The workmanship apparent in the free-form structure is a fine example of how even large complexes can be built with the precision seen in hand-crafted furniture. Prefabricated elements made it possible to turn the technically very challenging ensemble from vision to reality. More than 500 individual elements were used to create the ceiling. Visually, the ceiling has a unified feel due to the uncompromising finishing and uniform surface treatment. The sturdy wooden elements are attached to the ceiling with tie rods at four points.
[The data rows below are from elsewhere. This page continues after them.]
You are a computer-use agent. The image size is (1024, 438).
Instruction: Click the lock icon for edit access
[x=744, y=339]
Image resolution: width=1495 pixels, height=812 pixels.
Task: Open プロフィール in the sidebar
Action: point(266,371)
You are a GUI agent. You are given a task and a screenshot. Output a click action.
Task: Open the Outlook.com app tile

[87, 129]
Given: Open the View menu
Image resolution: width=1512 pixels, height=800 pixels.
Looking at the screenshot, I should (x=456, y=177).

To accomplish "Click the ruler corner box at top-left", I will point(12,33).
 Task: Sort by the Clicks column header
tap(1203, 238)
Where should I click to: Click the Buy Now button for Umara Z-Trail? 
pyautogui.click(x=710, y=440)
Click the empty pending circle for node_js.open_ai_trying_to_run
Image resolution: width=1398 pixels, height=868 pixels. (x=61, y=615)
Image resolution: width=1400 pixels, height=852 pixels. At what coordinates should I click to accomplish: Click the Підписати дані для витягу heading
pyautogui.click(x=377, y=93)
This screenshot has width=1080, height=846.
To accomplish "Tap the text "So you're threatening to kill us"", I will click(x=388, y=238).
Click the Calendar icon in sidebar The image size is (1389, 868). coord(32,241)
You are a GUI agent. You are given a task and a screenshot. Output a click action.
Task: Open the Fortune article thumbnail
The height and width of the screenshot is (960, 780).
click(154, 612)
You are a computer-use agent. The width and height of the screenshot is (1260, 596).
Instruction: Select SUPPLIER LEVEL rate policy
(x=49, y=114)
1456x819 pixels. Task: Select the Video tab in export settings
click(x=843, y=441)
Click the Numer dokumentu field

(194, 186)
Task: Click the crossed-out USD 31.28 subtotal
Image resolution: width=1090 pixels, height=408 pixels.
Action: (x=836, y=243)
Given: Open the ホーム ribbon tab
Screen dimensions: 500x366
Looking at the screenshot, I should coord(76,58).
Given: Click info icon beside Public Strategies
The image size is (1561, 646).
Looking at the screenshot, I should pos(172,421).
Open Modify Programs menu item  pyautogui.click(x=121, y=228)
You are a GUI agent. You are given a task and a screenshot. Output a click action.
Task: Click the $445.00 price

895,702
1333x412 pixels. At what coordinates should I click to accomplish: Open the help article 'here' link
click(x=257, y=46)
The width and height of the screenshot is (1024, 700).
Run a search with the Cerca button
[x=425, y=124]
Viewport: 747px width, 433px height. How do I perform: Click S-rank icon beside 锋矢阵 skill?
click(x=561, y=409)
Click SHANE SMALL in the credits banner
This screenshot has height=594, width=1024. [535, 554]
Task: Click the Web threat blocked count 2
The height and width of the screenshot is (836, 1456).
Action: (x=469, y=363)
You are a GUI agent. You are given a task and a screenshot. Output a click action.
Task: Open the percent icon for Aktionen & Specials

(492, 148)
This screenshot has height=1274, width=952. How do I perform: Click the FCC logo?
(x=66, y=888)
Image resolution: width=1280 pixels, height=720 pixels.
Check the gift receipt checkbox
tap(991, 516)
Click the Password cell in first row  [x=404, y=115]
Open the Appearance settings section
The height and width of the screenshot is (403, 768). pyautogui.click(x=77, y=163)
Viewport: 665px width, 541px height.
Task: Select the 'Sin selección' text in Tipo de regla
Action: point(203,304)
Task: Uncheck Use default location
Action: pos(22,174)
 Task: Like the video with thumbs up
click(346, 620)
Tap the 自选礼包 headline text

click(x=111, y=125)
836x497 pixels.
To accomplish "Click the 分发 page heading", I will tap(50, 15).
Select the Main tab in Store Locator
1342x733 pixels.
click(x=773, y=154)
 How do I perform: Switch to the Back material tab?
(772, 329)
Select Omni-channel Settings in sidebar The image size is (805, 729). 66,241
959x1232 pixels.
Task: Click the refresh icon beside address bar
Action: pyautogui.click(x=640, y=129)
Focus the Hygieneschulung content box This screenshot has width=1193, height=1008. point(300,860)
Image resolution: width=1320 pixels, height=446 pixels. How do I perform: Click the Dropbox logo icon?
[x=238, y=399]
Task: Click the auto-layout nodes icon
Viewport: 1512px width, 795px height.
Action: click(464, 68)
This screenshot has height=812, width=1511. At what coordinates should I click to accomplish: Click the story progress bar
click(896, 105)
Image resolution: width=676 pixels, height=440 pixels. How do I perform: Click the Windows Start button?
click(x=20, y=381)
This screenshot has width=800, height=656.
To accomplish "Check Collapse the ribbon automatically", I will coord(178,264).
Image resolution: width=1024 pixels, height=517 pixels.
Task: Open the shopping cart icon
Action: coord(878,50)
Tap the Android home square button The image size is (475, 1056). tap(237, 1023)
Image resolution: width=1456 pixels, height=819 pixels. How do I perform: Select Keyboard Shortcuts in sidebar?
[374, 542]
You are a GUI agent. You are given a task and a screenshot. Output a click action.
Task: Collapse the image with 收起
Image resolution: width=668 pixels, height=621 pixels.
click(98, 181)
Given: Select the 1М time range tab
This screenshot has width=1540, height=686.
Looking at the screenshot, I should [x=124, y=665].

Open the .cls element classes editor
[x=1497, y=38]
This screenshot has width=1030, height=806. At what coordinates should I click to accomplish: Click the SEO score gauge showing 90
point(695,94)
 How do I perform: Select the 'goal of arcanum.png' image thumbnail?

This also helps maintenance personnel, as these structures can handle their weight in addition to the weight of the structure.
The following partners were involved in the winning work:
- Architectural design: Arkkitehtitoimisto ALA Oy, chief designer architect SAFA Juho Grönholm
- Developer/Client: Finavia, project manager Martti Nurminen
- Structural design, the entire project: Ramboll Finland Oy, director Pekka Ahola, project manager Pekka Turunen, project manager Antti Pekkala
- Structural design, wooden ceiling: A-Insinöörit Oy, unit manager Jukka Oja-Lipasti
- Contractor: SRV Rakennus Oy, unit manager Ossi Inkilä, site manager Jukka Nikkola
- Wood component supplier: Raision puusepät, CEO Jarmo Yrjölä
Pikku Finlandia receives an honourable mention
The jury also awarded Pikku-Finlandia (Little Finlandia) an honourable mention. Located in the Töölönlahti area of Helsinki, this building was designed by architects Jaakko Torvinen, Elli Wendel, and Havu Järvelä in collaboration with architect, professor Pekka Heikkinen and Arkkitehdit NRT Oy.
Pikku-Finlandia also won the annual people’s choice vote, receiving 17 percent of the votes.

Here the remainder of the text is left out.